Work task = After locating the line with "Given: Set PORTKNOCKING_LOG to On" below, output it and each following line exactly, stopping after the line with "Screen dimensions: 520x292". No pictures.

Material to process =
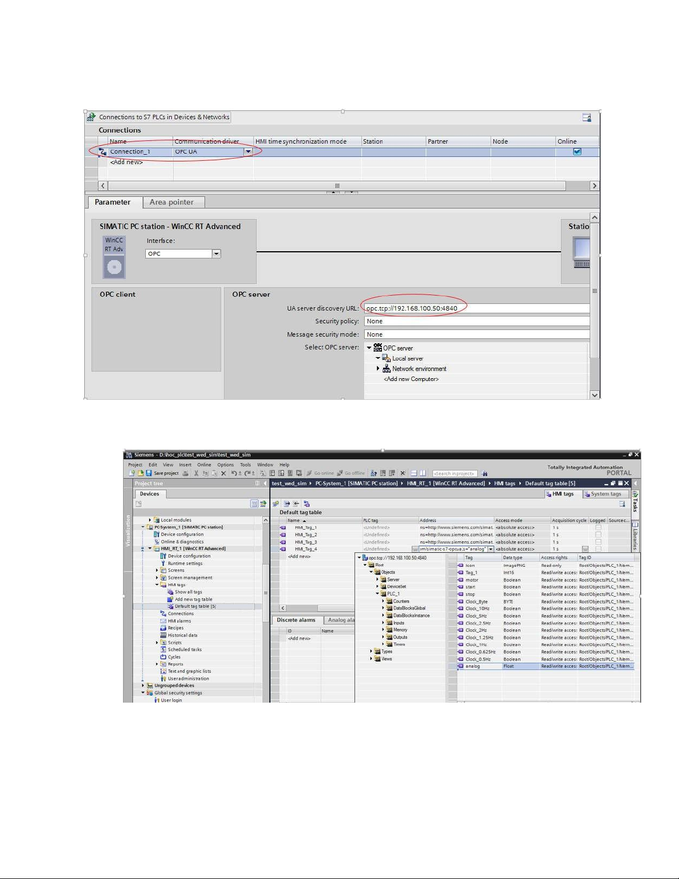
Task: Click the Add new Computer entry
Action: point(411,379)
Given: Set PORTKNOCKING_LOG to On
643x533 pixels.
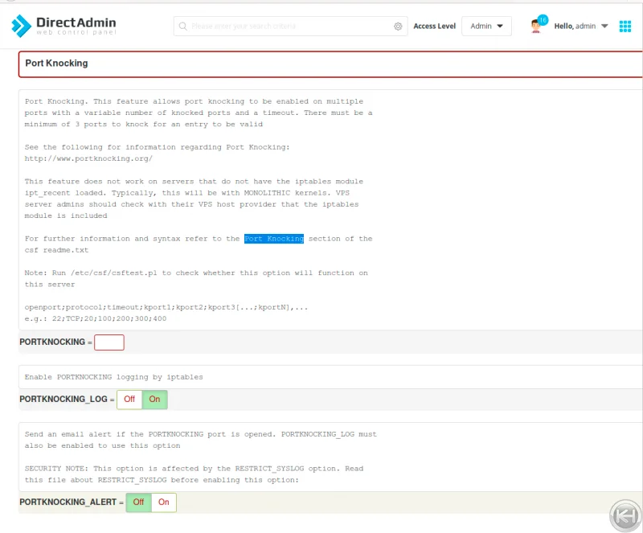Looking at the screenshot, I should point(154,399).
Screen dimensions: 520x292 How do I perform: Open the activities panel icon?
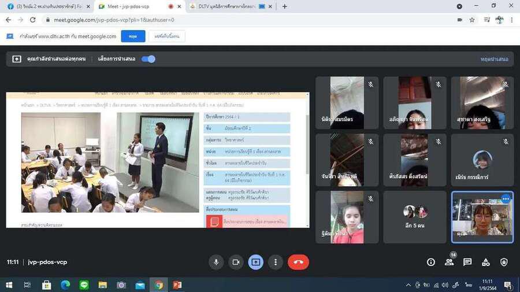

--

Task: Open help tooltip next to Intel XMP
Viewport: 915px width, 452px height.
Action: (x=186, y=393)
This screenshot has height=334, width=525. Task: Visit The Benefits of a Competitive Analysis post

---

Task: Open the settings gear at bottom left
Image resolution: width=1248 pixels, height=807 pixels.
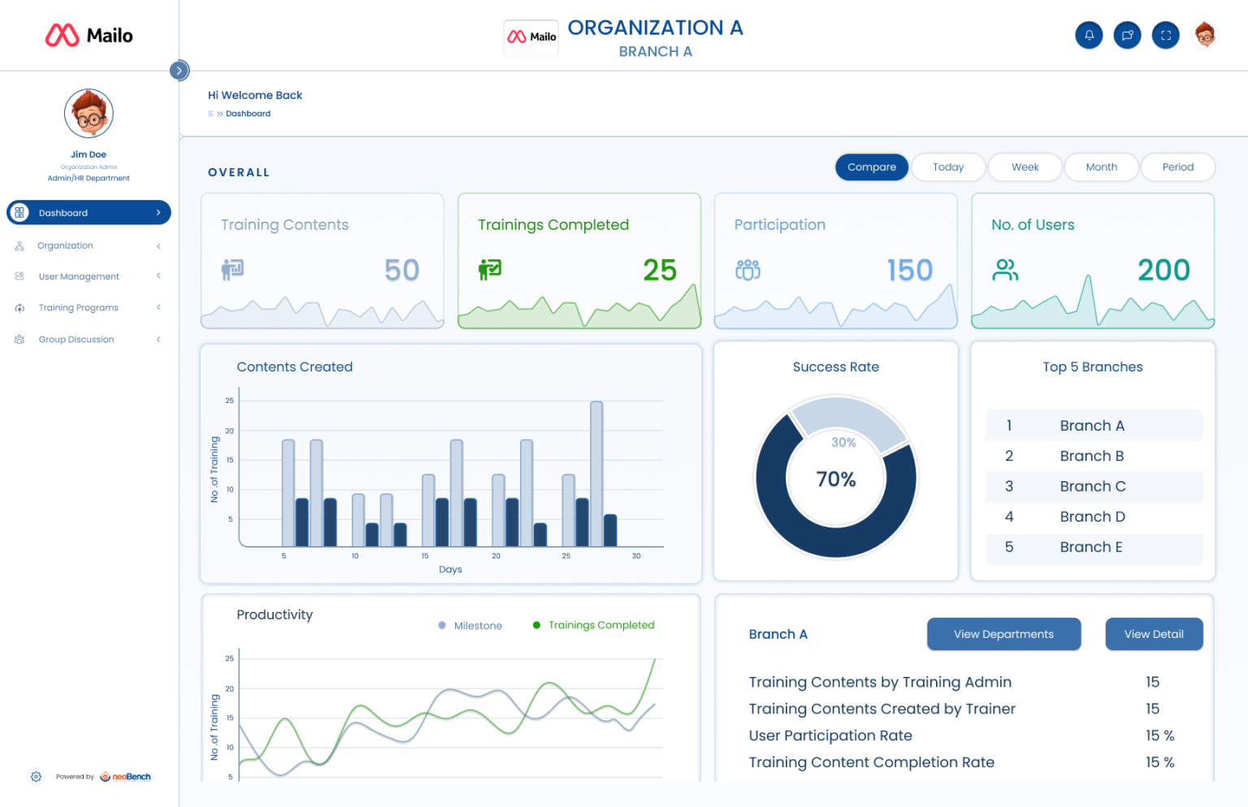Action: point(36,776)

Solution to this task =
Given: Set PORTKNOCKING_LOG to On
643x533 pixels.
Looking at the screenshot, I should point(154,399).
Screen dimensions: 520x292 How do I perform: Open the activities panel icon?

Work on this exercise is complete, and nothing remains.